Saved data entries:
########

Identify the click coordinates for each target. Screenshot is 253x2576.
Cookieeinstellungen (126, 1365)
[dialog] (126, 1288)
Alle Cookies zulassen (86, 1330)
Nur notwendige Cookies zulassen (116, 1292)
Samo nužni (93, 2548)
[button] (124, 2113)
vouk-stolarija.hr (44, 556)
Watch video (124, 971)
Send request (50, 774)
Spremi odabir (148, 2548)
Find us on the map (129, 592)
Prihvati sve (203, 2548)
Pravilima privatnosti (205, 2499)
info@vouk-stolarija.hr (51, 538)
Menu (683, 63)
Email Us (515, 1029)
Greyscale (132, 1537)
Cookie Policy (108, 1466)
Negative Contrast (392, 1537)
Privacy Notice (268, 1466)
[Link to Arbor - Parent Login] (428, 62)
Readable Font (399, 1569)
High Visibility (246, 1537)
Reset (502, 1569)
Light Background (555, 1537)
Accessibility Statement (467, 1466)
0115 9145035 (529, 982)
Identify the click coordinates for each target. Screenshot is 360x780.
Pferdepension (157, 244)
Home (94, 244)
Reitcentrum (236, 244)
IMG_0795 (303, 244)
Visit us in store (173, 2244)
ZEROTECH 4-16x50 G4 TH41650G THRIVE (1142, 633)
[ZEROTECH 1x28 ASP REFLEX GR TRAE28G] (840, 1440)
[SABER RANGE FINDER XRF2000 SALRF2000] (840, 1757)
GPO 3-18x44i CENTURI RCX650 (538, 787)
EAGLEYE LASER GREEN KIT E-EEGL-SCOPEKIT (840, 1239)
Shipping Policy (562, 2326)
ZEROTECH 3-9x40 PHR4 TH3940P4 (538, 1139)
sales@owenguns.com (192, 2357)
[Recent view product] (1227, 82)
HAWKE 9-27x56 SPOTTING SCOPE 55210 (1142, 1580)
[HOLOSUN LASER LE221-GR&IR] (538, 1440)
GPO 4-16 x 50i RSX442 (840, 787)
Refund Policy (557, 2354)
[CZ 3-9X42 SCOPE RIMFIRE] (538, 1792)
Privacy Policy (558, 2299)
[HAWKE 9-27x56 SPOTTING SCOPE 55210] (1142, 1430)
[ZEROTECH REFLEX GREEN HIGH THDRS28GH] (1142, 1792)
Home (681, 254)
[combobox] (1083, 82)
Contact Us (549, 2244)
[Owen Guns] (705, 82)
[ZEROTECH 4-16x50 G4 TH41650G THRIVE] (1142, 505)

########

Assignment: Repeat, exactly as they stand above, the lines from the line with "Screenshot is 360x780." to the line with "Shipping Policy (562, 2326)", both lines included.

Output of the task:
Identify the click coordinates for each target. Screenshot is 360x780.
Pferdepension (157, 244)
Home (94, 244)
Reitcentrum (236, 244)
IMG_0795 (303, 244)
Visit us in store (173, 2244)
ZEROTECH 4-16x50 G4 TH41650G THRIVE (1142, 633)
[ZEROTECH 1x28 ASP REFLEX GR TRAE28G] (840, 1440)
[SABER RANGE FINDER XRF2000 SALRF2000] (840, 1757)
GPO 3-18x44i CENTURI RCX650 (538, 787)
EAGLEYE LASER GREEN KIT E-EEGL-SCOPEKIT (840, 1239)
Shipping Policy (562, 2326)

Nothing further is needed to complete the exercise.